_Verilen Yönerge 1_: Aşağıdaki 28 Şubat yazısında "Önceki yıllara oranla" ifadesinden "örnek, Ergun Babahan." ifadesine kadar uzanan bölümü, "gazetelerde" yerine "dergilerde" koyarak yeniden yazın.

Fatih Akkaya

Fatih Akkaya

Güniz Sokak'ın ruh hali

Güniz Sokak'ın ruh hali

Bu 28 Şubat’ta medyanın yayınları bir başka oldu.
Önceki yıllara oranla daha bir eğildi konuya medya.

Hiç ummadığımız gazetelerde, köşelerde bile 28 Şubat’taki haksızlıklar yazılıp çiziliyor.
Şaşırmamak ne mümkün.
Bunlar değil miydi, “TSK’dan üst düzey bir yetkili dedi ki” haberleri yapan, yazıları yazan?

Buna en güzel örnek, Ergun Babahan.

Babahan 28 Şubat'ta dönemin darbe sever medyasının başını çeken Sabah Gazetesi'nin Genel Yayın Yönetmeni idi.

_Verilen Yönerge 2_: Aşağıdaki listeden "resolution" dizesini barındıran tüm satırları süzüp alt alta aktarın.

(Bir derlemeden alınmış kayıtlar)
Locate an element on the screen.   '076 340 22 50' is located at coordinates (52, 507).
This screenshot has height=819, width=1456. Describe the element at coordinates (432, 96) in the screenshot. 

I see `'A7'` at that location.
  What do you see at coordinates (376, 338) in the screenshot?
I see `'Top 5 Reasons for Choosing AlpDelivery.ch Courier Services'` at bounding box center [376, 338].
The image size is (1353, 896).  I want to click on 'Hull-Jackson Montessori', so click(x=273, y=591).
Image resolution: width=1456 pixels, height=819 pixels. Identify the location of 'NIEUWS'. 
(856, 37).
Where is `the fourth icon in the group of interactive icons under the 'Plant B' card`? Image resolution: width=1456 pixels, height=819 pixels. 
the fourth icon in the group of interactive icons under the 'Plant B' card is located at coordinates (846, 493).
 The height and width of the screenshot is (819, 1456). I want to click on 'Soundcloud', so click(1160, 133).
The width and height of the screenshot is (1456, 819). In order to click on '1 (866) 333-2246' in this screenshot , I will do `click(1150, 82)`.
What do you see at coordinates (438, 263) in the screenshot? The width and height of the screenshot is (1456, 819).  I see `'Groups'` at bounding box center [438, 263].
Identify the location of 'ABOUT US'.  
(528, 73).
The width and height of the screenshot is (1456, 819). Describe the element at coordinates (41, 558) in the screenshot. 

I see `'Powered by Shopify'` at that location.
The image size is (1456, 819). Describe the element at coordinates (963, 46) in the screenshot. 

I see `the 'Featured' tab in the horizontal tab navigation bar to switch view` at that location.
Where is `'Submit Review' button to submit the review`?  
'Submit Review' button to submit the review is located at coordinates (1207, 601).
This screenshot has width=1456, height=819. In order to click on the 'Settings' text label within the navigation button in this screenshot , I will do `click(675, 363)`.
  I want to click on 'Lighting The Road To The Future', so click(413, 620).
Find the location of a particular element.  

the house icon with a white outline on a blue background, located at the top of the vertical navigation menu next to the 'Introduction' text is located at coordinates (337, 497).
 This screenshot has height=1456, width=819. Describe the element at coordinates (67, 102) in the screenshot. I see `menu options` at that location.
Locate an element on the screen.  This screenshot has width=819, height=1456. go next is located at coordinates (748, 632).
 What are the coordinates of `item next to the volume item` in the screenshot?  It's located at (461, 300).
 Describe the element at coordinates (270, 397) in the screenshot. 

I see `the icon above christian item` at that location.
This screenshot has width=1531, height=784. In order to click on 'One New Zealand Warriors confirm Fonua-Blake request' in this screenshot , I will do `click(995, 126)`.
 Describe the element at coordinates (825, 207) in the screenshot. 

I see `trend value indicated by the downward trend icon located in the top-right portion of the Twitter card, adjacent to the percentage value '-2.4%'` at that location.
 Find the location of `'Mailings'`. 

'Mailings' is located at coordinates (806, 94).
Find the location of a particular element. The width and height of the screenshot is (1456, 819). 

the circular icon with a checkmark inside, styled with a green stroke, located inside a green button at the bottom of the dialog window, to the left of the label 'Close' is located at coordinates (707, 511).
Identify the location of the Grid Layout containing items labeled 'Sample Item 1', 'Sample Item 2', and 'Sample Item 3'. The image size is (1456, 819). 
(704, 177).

_Yazılı Çözüm 1_:
Önceki yıllara oranla daha bir eğildi konuya medya.

Hiç ummadığımız dergilerde, köşelerde bile 28 Şubat’taki haksızlıklar yazılıp çiziliyor.
Şaşırmamak ne mümkün.
Bunlar değil miydi, “TSK’dan üst düzey bir yetkili dedi ki” haberleri yapan, yazıları yazan?

Buna en güzel örnek, Ergun Babahan.

_Yazılı Çözüm 2_:
Image resolution: width=1456 pixels, height=819 pixels. Identify the location of 'NIEUWS'. 
Where is `the fourth icon in the group of interactive icons under the 'Plant B' card`? Image resolution: width=1456 pixels, height=819 pixels. 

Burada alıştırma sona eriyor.